Image de la semaine | 15/03/2021
Boudins et plis dans l'Himalaya, dôme du Tso Marori, Ladakh
15/03/2021
Résumé
Boudinage et plissement en contexte de collision.
Le Ladakh indien se trouve au Nord-Ouest de la chaine de l'Himalaya, chaine souvent présentée comme l'exemple typique des chaines de collisions. Au Sud de la suture ophiolitique qui marque la limite entre le craton indien et les nombreux “blocs” asiatiques (suture dite de l'Indus dans l'Ouest, de la chaine, du Tsang Po à l'Est), l'Himalaya est constitué d'un empilement de nappes de charriage chevauchant vers le Sud. Au Nord de cette suture se trouve le très complexe plateau du Tibet (cf. Le plateau du Tibet : caractéristiques, origine et évolution). Dans la chaine himalayenne sensu stricto, on trouve de très nombreux objets tectono-métamorpho-magmatiques. Planet-Terre a déjà des plis (cf. Plis dans une zone de convergence (chaîne de collision) : la vallée de Sarchu dans l'Himalaya, Ladakh (Inde)), des failles normales (cf. Failles normales et extension dans une zone de convergence (chaîne de collision) : exemple au Ladakh (Inde), Himalaya)... Nous vous montrons cette semaine d'autres objets tectoniques, à savoir des boudins. Toutes les photographies de cette semaine proviennent du dôme du Tso Morari, un des éléments des nappes Nord-himalayennes.

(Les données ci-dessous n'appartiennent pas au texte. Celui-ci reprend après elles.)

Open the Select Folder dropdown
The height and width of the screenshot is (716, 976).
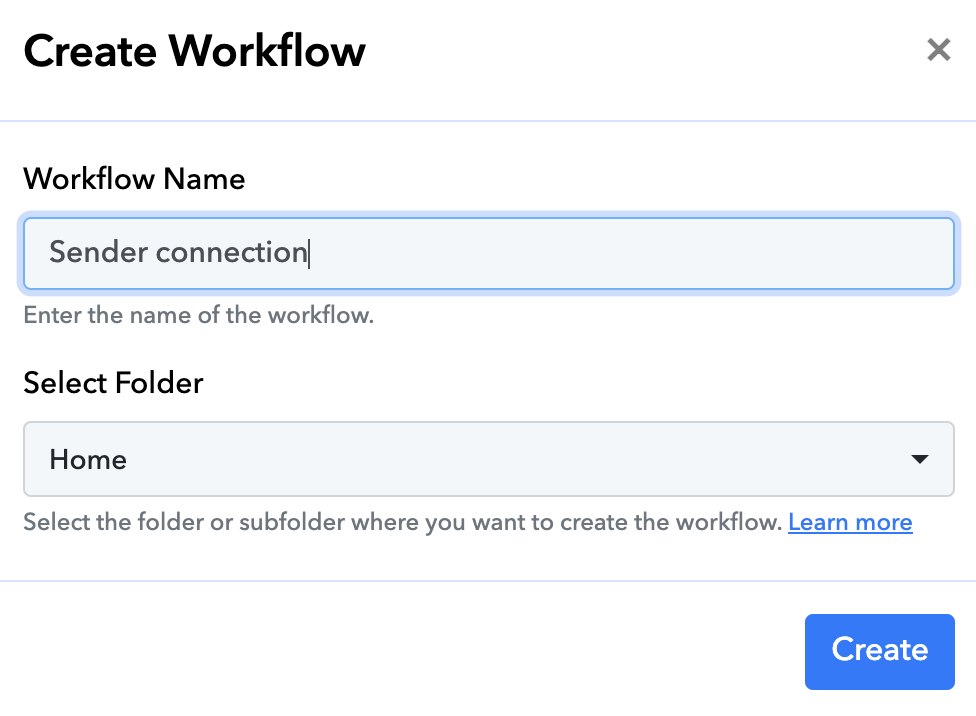488,459
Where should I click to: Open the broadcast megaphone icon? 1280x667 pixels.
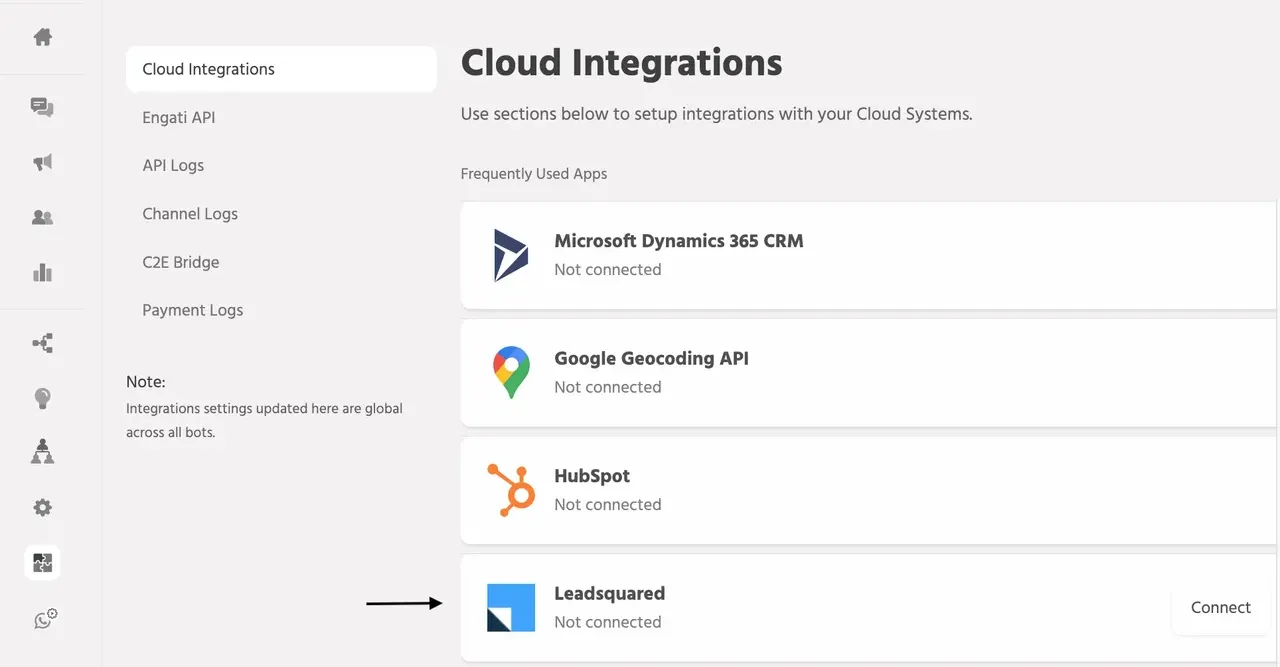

Ces photographies ont été prises lors d'une excursion organisée en 2010 par le CBGA sous la direction de Raymond Cirio, Jean-Luc Epard et Arnaud Pêcher. Une partie du livret guide édité à cette occasion a été repris pour une excursion en 2019 et est disponible sur le web. Ce secteur Nord-himalayen a subi une histoire tectono-métamorphique très complexe qu'il n'y a pas lieu de détailler ici. Le Tso Morari est constitué majoritairement de gneiss, contenant des niveaux d'amphibolites, souvent sous forme de boudins. Ces gneiss sont des orthogneiss, provenant de granites du Protérozoïque supérieur / Paléozoïque inférieur, poly-métamorphisés depuis 70 Ma. Les amphibolites dérivent sans-doutes d'anciens filons ou sills basiques (datant de l'ouverture de la marge Nord-indienne ?), transformés en éclogites il y a 55 Ma, rétromorphosés en amphibolites il y a 45 Ma et parfois en schistes verts il y a 30 Ma. Ce fragment de la croute continentale indienne a donc subi une subduction au moins jusqu'à 70-80 km (2,5 GPa) puisque des reliques de coésite y ont été découvertes [A.K. Jain et S. Singh,2009, Geology and Tectonics of the Southeastern Ladakh and Karakoram. Geol Soc. of India, Bangalore]. Puis cette croute continentale éclogitisée a été exhumée.
En plus des “gros boudins” affleurant dans le versant de la montagne, de très nombreuses figures de boudinage de petite taille sont visibles en bord de route.
En parcourant les rares routes qui traversent le dôme du Tso Morari, on voit ici ou là des boudins sombres agrémentant les flancs des montagnes faites majoritairement de gneiss clairs.
Le phénomène de boudinage est classiquement associé à un étirement important, étirement affectant des niveaux de compétences différentes. Quand, sur le terrain, je montre des boudins à des étudiants (ou à des enseignants en stage) dans les Alpes, les Pyrénées ou la chaine hercynienne (chaines résultant d'une convergence), j'ai souvent la réaction suivante : « comment peut-on avoir du boudinage, résultant d'une élongation, dans une chaine résultant d'une collision ? ». Peut-être certains d'entre vous se sont-ils posé cette question la semaine dernière (cf. Fentes de tension et boudinage dans la vallée de la Durance (Hautes-Alpes)) en découvrant des boudins dans les Alpes. D'une façon très générale, il faut bien savoir que les déformations se font à volume constant, et que s'il y a raccourcissement dans une direction, il y a forcément élongation dans une autre. Plus concrètement, nous vous montrons 2 exemples où il peut y avoir élongation dans un contexte de raccourcissement. Et parce que la plus visible (la plus récente) des déformations du Tso Morari est une extension ductile, nous vous montrons comment une telle extension peut aussi faire des plis.